One way to do this is to use the CSD Python API:
from ccdc.protein import Protein
prot = Protein.from_file('protein.pdb')
prot.remove_all_waters()
prot.add_hydrogens()
for l in prot.ligands:
prot.remove_ligand(l.identifier)
For best results, manually check proteins before submitting them for calculation.

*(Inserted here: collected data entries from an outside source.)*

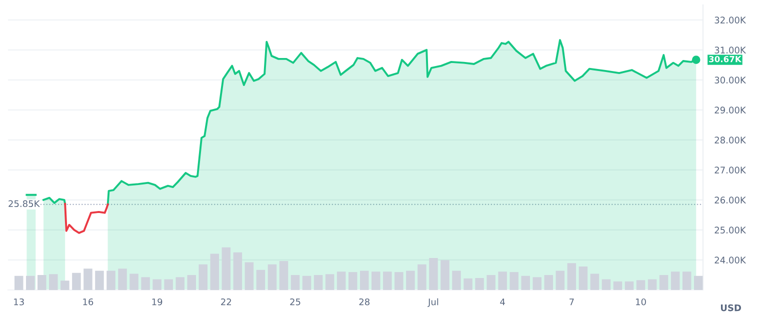 The height and width of the screenshot is (328, 760). Describe the element at coordinates (730, 140) in the screenshot. I see `y-tick-label: 28.00K` at that location.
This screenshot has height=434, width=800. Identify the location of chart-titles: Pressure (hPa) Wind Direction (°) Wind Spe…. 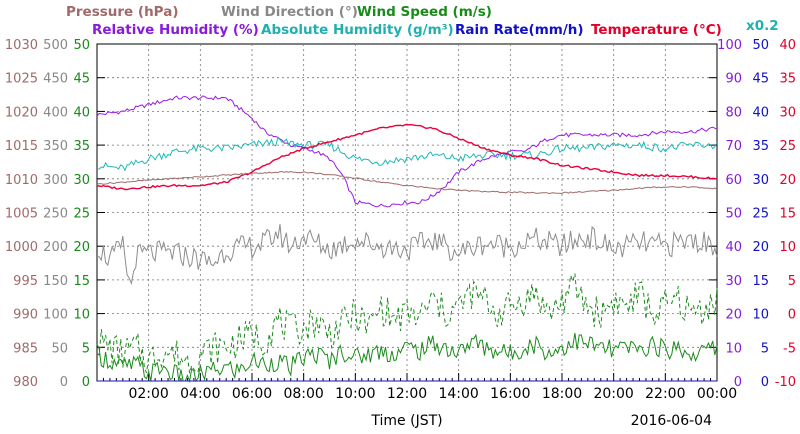
(422, 21).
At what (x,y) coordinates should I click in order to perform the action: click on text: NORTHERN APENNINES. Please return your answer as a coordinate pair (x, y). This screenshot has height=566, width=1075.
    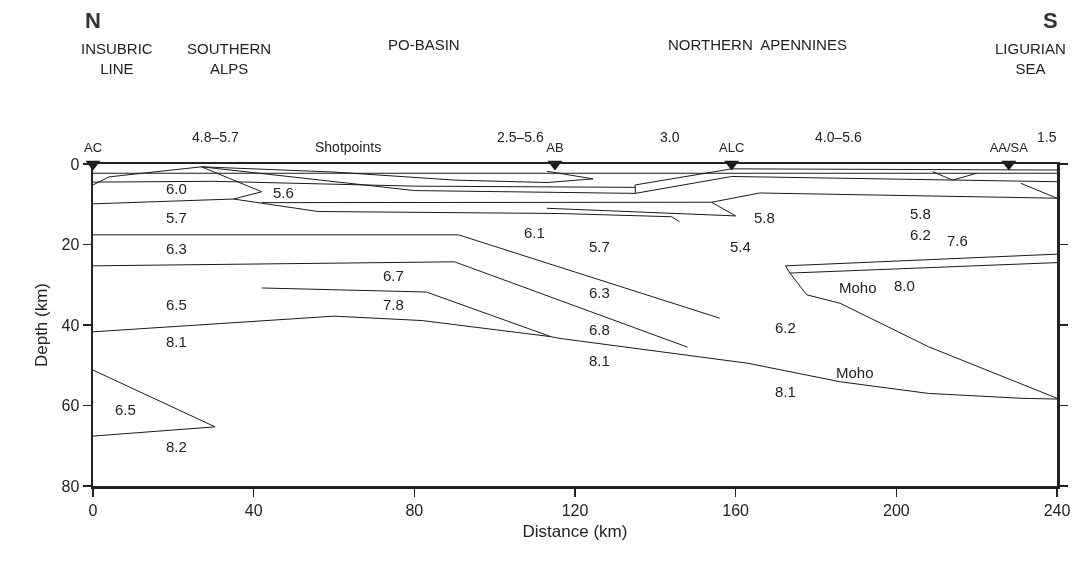
    Looking at the image, I should click on (758, 44).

Once the protein is prepared, the hotspots.calculation.Runner
object can be
used to perform the calculation:
from hotspots.calculation import Runner
runner = Runner()
# Only SuperStar jobs are parallelised (one job per processor). By default there are 3 jobs, when calculating charged interactions there are 5.
results = runner.from_protein(prot, nprocesses=3)
Alternatively, for a quick calculation, you can supply a PDB code and we will prepare the protein as described above:
runner = Runner()
results = runner.from_pdb("1hcl", nprocesses=3)
The hotspots.hs_io
module handles the reading and writing of both hotspots.calculation.results
and hotspots.best_volume.Extractor
objects. The output .grd
files can become quite large,
but are highly compressible, therefore the results are written to a .zip
archive by default,
along with a PyMOL run script to visualise the output.
from hotspots.hs_io import HotspotWriter
out_dir = "results/pdb1"
# Creates "results/pdb1/out.zip"
with HotspotWriter(out_dir) as writer:
writer.write(results)
If you want to revisit the results of a previous calculation, you can load the
out.zip
archive directly into a hotspots.calculation.results
instance:
from hotspots.hs_io import HotspotReader
results = HotspotReader('results/pdb1/out.zip').read()
While Fragment Hotspot Maps provide a useful visual guide, the grid-based data can be used in other SBDD analysis.
One example is scoring atoms of either proteins or small molecules.
This can be done as follows:
from ccdc.protein import Protein
from ccdc.io import MoleculeReader, MoleculeWriter
from hotspots.calculation import Runner
r = Runner()
prot = Protein.from_file("1hcl.pdb") # prepared protein
hs = r.from_protein(prot)
# score molecule
mol = MoleculeReader("mol.mol2")
scored_mol = hs.score(mol)
with MoleculeWriter("score_mol.mol2") as w:
w.write(scored_mol)
# score protein
scored_prot = hs.score(hs.prot)
with MoleculeWriter("scored_prot.mol2") as w:
w.write(scored_prot)
To learn about other ways you can use the Hotspots API please see the examples directory and read our API documentation.